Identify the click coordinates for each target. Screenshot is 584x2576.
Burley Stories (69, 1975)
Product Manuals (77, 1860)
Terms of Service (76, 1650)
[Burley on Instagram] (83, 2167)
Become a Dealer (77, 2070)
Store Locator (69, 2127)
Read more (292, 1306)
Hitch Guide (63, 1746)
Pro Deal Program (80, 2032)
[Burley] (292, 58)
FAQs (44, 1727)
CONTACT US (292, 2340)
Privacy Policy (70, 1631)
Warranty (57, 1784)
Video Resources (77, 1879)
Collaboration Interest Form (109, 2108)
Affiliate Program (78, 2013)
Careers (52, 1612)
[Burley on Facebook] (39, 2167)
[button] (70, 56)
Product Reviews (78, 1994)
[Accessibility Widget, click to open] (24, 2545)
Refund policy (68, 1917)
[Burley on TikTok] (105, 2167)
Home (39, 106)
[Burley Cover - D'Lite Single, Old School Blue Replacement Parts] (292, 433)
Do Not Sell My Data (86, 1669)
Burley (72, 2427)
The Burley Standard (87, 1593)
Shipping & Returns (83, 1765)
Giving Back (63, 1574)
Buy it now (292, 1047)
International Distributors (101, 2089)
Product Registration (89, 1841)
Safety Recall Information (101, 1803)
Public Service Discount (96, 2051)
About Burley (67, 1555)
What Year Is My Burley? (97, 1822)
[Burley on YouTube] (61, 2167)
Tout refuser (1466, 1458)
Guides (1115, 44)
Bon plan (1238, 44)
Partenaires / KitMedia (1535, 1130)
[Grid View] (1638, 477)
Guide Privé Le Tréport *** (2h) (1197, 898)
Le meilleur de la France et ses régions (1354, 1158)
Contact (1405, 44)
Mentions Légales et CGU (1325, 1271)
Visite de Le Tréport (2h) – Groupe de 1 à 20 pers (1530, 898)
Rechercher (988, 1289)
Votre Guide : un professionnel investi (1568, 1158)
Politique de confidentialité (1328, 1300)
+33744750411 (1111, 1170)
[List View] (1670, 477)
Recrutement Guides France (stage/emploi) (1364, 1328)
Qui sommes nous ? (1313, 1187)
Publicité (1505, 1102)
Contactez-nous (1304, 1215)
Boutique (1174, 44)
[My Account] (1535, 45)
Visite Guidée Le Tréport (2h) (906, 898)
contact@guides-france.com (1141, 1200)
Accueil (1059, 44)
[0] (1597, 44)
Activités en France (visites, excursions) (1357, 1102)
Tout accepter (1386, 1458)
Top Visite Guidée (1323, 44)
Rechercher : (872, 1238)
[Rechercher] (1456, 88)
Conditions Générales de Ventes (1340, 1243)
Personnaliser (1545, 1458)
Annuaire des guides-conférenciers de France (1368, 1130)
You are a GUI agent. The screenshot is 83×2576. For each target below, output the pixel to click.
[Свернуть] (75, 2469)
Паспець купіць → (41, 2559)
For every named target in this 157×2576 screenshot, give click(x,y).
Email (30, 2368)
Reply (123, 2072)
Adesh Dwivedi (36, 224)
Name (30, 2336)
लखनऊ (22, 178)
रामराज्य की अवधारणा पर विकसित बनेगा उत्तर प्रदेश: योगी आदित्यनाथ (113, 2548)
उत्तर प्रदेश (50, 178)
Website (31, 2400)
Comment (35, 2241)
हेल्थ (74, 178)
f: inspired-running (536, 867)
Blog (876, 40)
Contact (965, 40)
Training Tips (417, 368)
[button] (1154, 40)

Description of the task:
Both the line containing "What Year Is My Burley? (97, 1822)" and the line containing "Visite Guidée Le Tréport (2h) (906, 898)" belong in the answer. Print them and every line above that falls between them exactly, and no others.

Task output:
What Year Is My Burley? (97, 1822)
[Burley on YouTube] (61, 2167)
Tout refuser (1466, 1458)
Guides (1115, 44)
Bon plan (1238, 44)
Partenaires / KitMedia (1535, 1130)
[Grid View] (1638, 477)
Guide Privé Le Tréport *** (2h) (1197, 898)
Le meilleur de la France et ses régions (1354, 1158)
Contact (1405, 44)
Mentions Légales et CGU (1325, 1271)
Visite de Le Tréport (2h) – Groupe de 1 à 20 pers (1530, 898)
Rechercher (988, 1289)
Votre Guide : un professionnel investi (1568, 1158)
Politique de confidentialité (1328, 1300)
+33744750411 (1111, 1170)
[List View] (1670, 477)
Recrutement Guides France (stage/emploi) (1364, 1328)
Qui sommes nous ? (1313, 1187)
Publicité (1505, 1102)
Contactez-nous (1304, 1215)
Boutique (1174, 44)
[My Account] (1535, 45)
Visite Guidée Le Tréport (2h) (906, 898)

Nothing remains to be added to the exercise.